De La Máquina al Holograma

Para que se pudiera comprobar que la materia es una expresión de la conciencia, sería necesario detectar fenómenos físicos en los cuales se dejaran de cumplir las leyes de interacción causal que se supone rigen a la materia. Lo mismo sería necesario para concebir al cerebro como sede habitual pero en todo caso instrumento de la mente. Y hay una copiosa cantidad de observaciones cuidadosamente controladas que se saltan dichas leyes causales “inexplicablemente”.

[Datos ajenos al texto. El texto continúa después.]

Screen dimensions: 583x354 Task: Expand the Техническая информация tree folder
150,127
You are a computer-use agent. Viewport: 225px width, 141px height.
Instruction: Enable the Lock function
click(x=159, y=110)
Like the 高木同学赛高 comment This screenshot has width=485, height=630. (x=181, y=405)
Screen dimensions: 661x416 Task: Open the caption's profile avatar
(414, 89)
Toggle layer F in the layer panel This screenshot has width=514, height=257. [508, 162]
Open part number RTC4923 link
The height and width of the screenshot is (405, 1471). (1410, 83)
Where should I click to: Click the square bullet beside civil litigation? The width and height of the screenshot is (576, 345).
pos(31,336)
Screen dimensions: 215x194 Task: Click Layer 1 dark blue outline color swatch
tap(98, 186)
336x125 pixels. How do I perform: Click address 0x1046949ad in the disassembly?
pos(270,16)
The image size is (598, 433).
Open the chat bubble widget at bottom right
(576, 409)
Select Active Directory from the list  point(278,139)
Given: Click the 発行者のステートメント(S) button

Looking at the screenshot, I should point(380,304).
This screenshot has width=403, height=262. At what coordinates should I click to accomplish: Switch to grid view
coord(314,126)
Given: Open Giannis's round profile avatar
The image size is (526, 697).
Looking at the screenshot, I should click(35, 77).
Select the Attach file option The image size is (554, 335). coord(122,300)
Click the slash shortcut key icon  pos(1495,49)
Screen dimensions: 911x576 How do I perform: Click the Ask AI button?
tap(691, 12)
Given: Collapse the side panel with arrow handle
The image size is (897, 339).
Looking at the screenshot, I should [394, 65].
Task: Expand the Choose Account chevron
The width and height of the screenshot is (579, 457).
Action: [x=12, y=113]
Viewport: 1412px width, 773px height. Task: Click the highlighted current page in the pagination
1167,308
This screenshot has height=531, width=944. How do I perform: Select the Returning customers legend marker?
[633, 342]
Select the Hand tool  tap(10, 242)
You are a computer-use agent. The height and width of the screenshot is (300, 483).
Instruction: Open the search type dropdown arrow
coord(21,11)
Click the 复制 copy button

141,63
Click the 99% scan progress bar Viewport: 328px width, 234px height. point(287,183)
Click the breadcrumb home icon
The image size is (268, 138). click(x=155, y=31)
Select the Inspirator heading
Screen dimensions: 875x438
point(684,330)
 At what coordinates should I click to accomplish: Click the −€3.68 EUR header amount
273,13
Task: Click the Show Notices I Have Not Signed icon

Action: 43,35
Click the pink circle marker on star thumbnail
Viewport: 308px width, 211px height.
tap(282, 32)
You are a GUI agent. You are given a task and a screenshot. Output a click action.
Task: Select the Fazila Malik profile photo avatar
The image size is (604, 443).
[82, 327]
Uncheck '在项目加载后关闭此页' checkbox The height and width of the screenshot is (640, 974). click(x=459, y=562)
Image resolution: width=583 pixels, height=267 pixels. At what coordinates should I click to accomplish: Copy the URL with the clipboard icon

La materia, tradicionalmente concebida, es un conjunto de partes aislables que se relacionan entre sí mediante encadenamientos causales o interacciones observables. Por ejemplo, si el cerebro no es más que una compleja estructura material, entonces es un conjunto de células nerviosas que intercambian mensajes bioquímicos que desencadenan reacciones específicas. Bajo este supuesto , tiene que haber siempre unas primeras acciones celulares que accionan efectos encadenados posteriores. Las funciones mentales, por ejemplo la memoria, tendrían que iniciarse y localizarse en alguna parte del cerebro, para luego enviar la información a otra parte, mediante mensajes bioquímicos inter-neuronales. Pero no es así: Karl Lashley, en los laboratorios Yerkes de Orange Park, estuvo entrenando animales experimentales, para luego dañar selectivamente partes de sus cerebros, con el fín de encontrar el lugar donde la memoria de la habilidad habría quedado guardada. Sin embargo, aunque cubrió todas las secciones cerebrales, los animales no olvidaban. Un compañero de investigación, Karl Pribram, continuó con la inquietud, pero cambió la pregunta. Ya no se preguntó “¿donde está la memoria?” , sino “¿donde no está?”. Y descubrió que estaba en todas partes, que era lo que su amigo ya había descubierto, pero no había querido admitir. La memoria sobre todo está toda en todas partes, y por lo tanto en cada parte, en cada neurona. De modo que los recuerdos no viajan de un lugar donde están almacenados a otro donde son abiertos, ni las experiencias viajan de un lugar por donde entran a otro en el que se conservan para ser recordadas luego.
El esquema de las neuronas interactuando mediantes secuencias encadenadas de mensajes bioquímicos se había caído. Cuando, a mediados de los años sesentas, Pribram leyó un artículo de Scientific American que describía la construcción del primer holograma o fotografía tridimensional sin lente, no dudó en asociar la estructura de la película holográfica con la de lo que, entonces, ya no deberíamos llamar “cerebro” sino más bién “mente”. La asociación era evidente: cada trozo, por ínfimo que sea, de una película holográfica, contiene, como patrones de interferencia de ondas, la información total del objeto holografiado. La concepción de un cerebro hecho de partes como una máquina de piezas, resultaba evidentemente más primitiva e inapropiada que la del cerebro “holístico”.

Ciertamente se ha demostrado que ciertas zonas del cerebro se especializan en unas funciones y otras en otras, pero también es verdad que cuando alguna se daña hay una infinita flexibilidad de otras zonas para encargarse de esas mismas funciones, como si todas las neuronas conociesen todos los roles. Inclusive se han detectado personas que tenían, en vez de materia gris, líquido cefaloraquídeo en un 95 % de la cavidad craneal, y llevaban una vida perfectamente normal, como si el cerebro no fuera estrictamente necesario para tener una mente normal.